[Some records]
::::
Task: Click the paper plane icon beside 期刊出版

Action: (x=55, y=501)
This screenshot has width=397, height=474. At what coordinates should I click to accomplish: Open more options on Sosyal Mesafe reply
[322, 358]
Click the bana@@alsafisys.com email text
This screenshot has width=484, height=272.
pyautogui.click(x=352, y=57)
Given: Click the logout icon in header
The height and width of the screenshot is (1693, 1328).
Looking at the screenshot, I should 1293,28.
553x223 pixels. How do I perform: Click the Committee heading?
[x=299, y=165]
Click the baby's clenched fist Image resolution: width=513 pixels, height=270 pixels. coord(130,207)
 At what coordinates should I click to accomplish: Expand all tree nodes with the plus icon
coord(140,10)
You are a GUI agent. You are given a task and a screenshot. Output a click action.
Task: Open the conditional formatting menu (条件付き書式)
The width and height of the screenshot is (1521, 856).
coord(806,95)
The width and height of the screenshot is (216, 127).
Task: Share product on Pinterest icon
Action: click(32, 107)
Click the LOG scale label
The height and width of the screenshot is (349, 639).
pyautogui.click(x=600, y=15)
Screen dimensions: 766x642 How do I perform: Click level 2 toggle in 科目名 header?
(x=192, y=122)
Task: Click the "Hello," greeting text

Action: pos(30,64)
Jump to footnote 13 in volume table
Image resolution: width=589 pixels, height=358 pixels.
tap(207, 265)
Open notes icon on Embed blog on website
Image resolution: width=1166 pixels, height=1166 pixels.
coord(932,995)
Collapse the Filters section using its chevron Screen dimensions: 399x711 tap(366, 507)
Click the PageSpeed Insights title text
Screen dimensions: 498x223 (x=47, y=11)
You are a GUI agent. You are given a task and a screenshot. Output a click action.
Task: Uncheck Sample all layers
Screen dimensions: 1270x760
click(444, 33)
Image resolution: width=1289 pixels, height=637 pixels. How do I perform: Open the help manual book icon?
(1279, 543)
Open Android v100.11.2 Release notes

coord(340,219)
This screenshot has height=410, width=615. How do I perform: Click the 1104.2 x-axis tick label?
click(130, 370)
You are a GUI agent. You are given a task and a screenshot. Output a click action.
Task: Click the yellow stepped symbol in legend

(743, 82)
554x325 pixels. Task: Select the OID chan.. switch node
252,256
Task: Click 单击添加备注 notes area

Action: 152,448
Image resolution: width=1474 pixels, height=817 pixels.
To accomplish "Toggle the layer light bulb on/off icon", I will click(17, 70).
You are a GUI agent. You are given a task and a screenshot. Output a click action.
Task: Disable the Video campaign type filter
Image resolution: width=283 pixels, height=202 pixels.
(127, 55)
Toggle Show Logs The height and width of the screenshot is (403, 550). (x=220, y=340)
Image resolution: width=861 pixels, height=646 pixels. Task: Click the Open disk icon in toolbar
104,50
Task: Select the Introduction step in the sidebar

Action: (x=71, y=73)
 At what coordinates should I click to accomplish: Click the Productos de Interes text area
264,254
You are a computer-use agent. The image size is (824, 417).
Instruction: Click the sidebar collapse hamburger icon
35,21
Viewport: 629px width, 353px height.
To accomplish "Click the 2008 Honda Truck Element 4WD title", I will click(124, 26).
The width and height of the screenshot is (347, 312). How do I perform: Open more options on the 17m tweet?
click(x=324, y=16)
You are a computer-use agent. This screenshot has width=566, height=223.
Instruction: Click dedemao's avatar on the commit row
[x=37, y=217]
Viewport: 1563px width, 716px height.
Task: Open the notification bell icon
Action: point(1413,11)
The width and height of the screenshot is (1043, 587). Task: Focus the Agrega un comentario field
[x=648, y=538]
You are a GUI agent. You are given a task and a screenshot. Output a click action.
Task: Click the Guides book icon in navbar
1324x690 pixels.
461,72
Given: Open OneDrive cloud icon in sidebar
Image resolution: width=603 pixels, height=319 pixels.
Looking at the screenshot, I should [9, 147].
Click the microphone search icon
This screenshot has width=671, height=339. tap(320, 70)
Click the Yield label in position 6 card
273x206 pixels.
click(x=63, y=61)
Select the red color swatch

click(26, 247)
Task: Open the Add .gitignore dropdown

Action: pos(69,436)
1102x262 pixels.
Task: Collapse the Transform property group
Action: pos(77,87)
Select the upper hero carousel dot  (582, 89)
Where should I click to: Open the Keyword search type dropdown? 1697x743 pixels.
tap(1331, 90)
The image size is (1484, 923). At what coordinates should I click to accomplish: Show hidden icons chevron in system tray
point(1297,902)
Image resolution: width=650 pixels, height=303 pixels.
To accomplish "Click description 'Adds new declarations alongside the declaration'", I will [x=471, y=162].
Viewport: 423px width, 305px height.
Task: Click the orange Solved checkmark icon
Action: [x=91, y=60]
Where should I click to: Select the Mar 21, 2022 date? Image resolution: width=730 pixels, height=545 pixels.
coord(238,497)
::::
Stated problem
Write out all the records again, substituting "Lighthouse Report" for "PageSpeed Insights" and leaving everything else untouched.

Final result
Task: Click the paper plane icon beside 期刊出版

Action: (x=55, y=501)
This screenshot has width=397, height=474. At what coordinates should I click to accomplish: Open more options on Sosyal Mesafe reply
[322, 358]
Click the bana@@alsafisys.com email text
This screenshot has width=484, height=272.
pyautogui.click(x=352, y=57)
Given: Click the logout icon in header
The height and width of the screenshot is (1693, 1328).
Looking at the screenshot, I should 1293,28.
553x223 pixels. How do I perform: Click the Committee heading?
[x=299, y=165]
Click the baby's clenched fist Image resolution: width=513 pixels, height=270 pixels. coord(130,207)
 At what coordinates should I click to accomplish: Expand all tree nodes with the plus icon
coord(140,10)
You are a GUI agent. You are given a task and a screenshot. Output a click action.
Task: Open the conditional formatting menu (条件付き書式)
The width and height of the screenshot is (1521, 856).
coord(806,95)
The width and height of the screenshot is (216, 127).
Task: Share product on Pinterest icon
Action: click(32, 107)
Click the LOG scale label
The height and width of the screenshot is (349, 639).
pyautogui.click(x=600, y=15)
Screen dimensions: 766x642 How do I perform: Click level 2 toggle in 科目名 header?
(x=192, y=122)
Task: Click the "Hello," greeting text

Action: pos(30,64)
Jump to footnote 13 in volume table
Image resolution: width=589 pixels, height=358 pixels.
tap(207, 265)
Open notes icon on Embed blog on website
Image resolution: width=1166 pixels, height=1166 pixels.
coord(932,995)
Collapse the Filters section using its chevron Screen dimensions: 399x711 tap(366, 507)
Click the Lighthouse Report title text
Screen dimensions: 498x223 (x=47, y=11)
You are a GUI agent. You are given a task and a screenshot. Output a click action.
Task: Uncheck Sample all layers
Screen dimensions: 1270x760
click(444, 33)
Image resolution: width=1289 pixels, height=637 pixels. How do I perform: Open the help manual book icon?
(1279, 543)
Open Android v100.11.2 Release notes

coord(340,219)
This screenshot has height=410, width=615. How do I perform: Click the 1104.2 x-axis tick label?
click(130, 370)
You are a GUI agent. You are given a task and a screenshot. Output a click action.
Task: Click the yellow stepped symbol in legend

(743, 82)
554x325 pixels. Task: Select the OID chan.. switch node
252,256
Task: Click 单击添加备注 notes area

Action: 152,448
Image resolution: width=1474 pixels, height=817 pixels.
To accomplish "Toggle the layer light bulb on/off icon", I will click(17, 70).
You are a GUI agent. You are given a task and a screenshot. Output a click action.
Task: Disable the Video campaign type filter
Image resolution: width=283 pixels, height=202 pixels.
(127, 55)
Toggle Show Logs The height and width of the screenshot is (403, 550). (x=220, y=340)
Image resolution: width=861 pixels, height=646 pixels. Task: Click the Open disk icon in toolbar
104,50
Task: Select the Introduction step in the sidebar

Action: (x=71, y=73)
 At what coordinates should I click to accomplish: Click the Productos de Interes text area
264,254
You are a computer-use agent. The image size is (824, 417).
Instruction: Click the sidebar collapse hamburger icon
35,21
Viewport: 629px width, 353px height.
To accomplish "Click the 2008 Honda Truck Element 4WD title", I will click(124, 26).
The width and height of the screenshot is (347, 312). How do I perform: Open more options on the 17m tweet?
click(x=324, y=16)
You are a computer-use agent. This screenshot has width=566, height=223.
Instruction: Click dedemao's avatar on the commit row
[x=37, y=217]
Viewport: 1563px width, 716px height.
Task: Open the notification bell icon
Action: point(1413,11)
The width and height of the screenshot is (1043, 587). Task: Focus the Agrega un comentario field
[x=648, y=538]
You are a GUI agent. You are given a task and a screenshot. Output a click action.
Task: Click the Guides book icon in navbar
1324x690 pixels.
461,72
Given: Open OneDrive cloud icon in sidebar
Image resolution: width=603 pixels, height=319 pixels.
Looking at the screenshot, I should [9, 147].
Click the microphone search icon
This screenshot has width=671, height=339. tap(320, 70)
Click the Yield label in position 6 card
273x206 pixels.
click(x=63, y=61)
Select the red color swatch

click(26, 247)
Task: Open the Add .gitignore dropdown

Action: pos(69,436)
1102x262 pixels.
Task: Collapse the Transform property group
Action: pos(77,87)
Select the upper hero carousel dot  (582, 89)
Where should I click to: Open the Keyword search type dropdown? 1697x743 pixels.
tap(1331, 90)
The image size is (1484, 923). At what coordinates should I click to accomplish: Show hidden icons chevron in system tray
point(1297,902)
Image resolution: width=650 pixels, height=303 pixels.
To accomplish "Click description 'Adds new declarations alongside the declaration'", I will [x=471, y=162].
Viewport: 423px width, 305px height.
Task: Click the orange Solved checkmark icon
Action: [x=91, y=60]
Where should I click to: Select the Mar 21, 2022 date? Image resolution: width=730 pixels, height=545 pixels.
coord(238,497)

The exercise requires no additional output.